Wolfgang Amadeus Mozart – Classical Composer (January 27, 1756, to December 5, 1791)
Enduringly popular classical composer Wolfgang Amadeus Mozart was one of the most inventive and influential composers of his, or any other time. Among his over 600 compositions are many acknowledged to have explored and perfected their forms to a previously unreached degree. He is renowned for having created masterpieces in every musical form that he touched: symphonies, concertos, chamber music, operas, and choral music. Mozart's music, like that of his mentor Joseph Haydn's helped to define the classical style. Increasingly influenced by baroque music as he matured, Mozart advanced the technical sophistication and emotional reach of the already out-of-style baroque while adding increasing counterpoint to his own music. Throughout his career Mozart's increasingly sophisticated orchestration influenced his operas and his use of the orchestra for dramatic effect in his operas added psychological depth to his instrumental pieces.

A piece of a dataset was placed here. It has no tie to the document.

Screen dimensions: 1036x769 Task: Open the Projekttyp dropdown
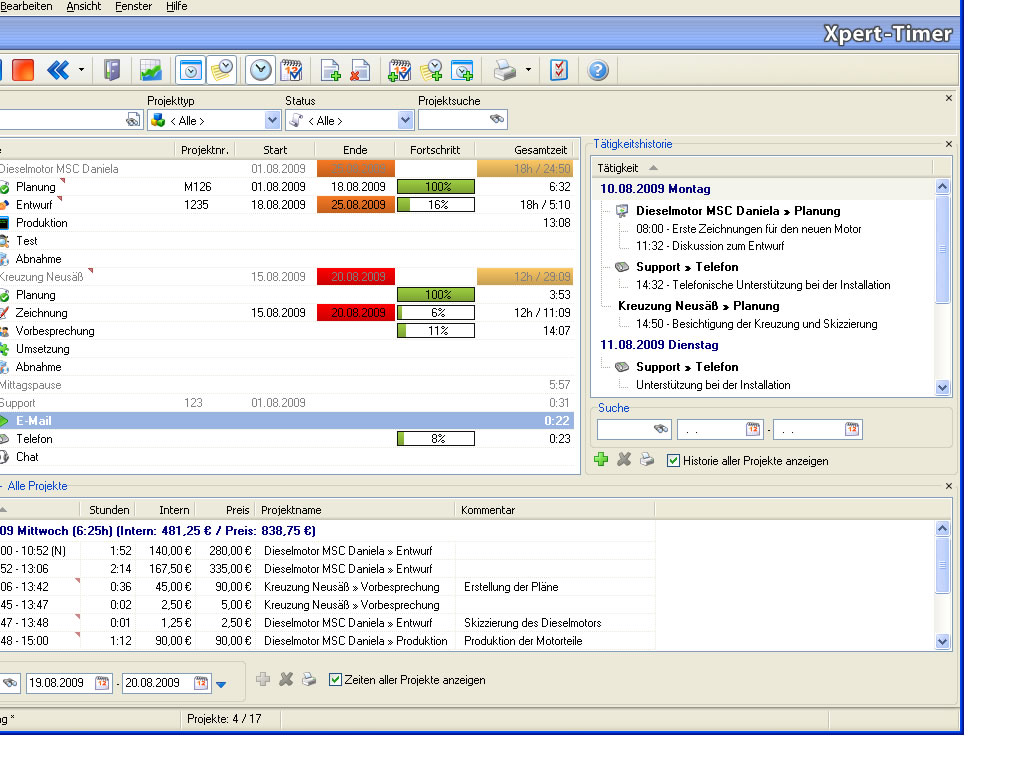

A child prodigy who was already composing at age 5, Mozart actively learned from others—including his teacher Joseph Haydn—and went on to profoundly influence composers and musicians who followed him. During his brief life, Mozart travelled widely through Europe meeting many important musical figures, including Johann Christian Bach, whom he visited in London. His travels were motivated first by his father's efforts to win the boy prodigy a stable position and later by a desire to have a job as a musician and composer that would pay enough to support his growing family.
Mozart's first full-time employment came in 1773 as court musician to the ruler of Salzburg. While writing for the court, Mozart composed symphonies, sonatas, string quartets, choral pieces and minor operas. Many of these pieces, including his 5 violin concertos are still regularly performed.
Dissatisfied with his position in Salzburg, Mozart settled in Vienna in 1781, where despite his fame—as an independent performer and composer—he never achieved financial security. Already regarded as the finest Viennese keyboard player of his time, his reputation was secured by the 1782 premier of his opera Die Entfuhrung as dem Serail (The Abduction from the Seraglio). During this period Mozart began his association with librettist Lorenzo Da Ponte, a collaboration that led to such operatic masterpieces as The Marriage of Figaro and Don Giovanni.
1791, Mozart's final year, included the composition of some of his most esteemed works: his final piano concerto, the Clarinet concerto in A major, the last of his string quintets, his opera The Magic Flute, and the monumental but unfinished Requiem. He contracted an illness in Prague where he premiered his opera La clemenza di Tito on September 6, and was bedridden by November. Mozart died at 1 a.m. on December 5 at age 35 leaving behind a wife and 2 surviving sons.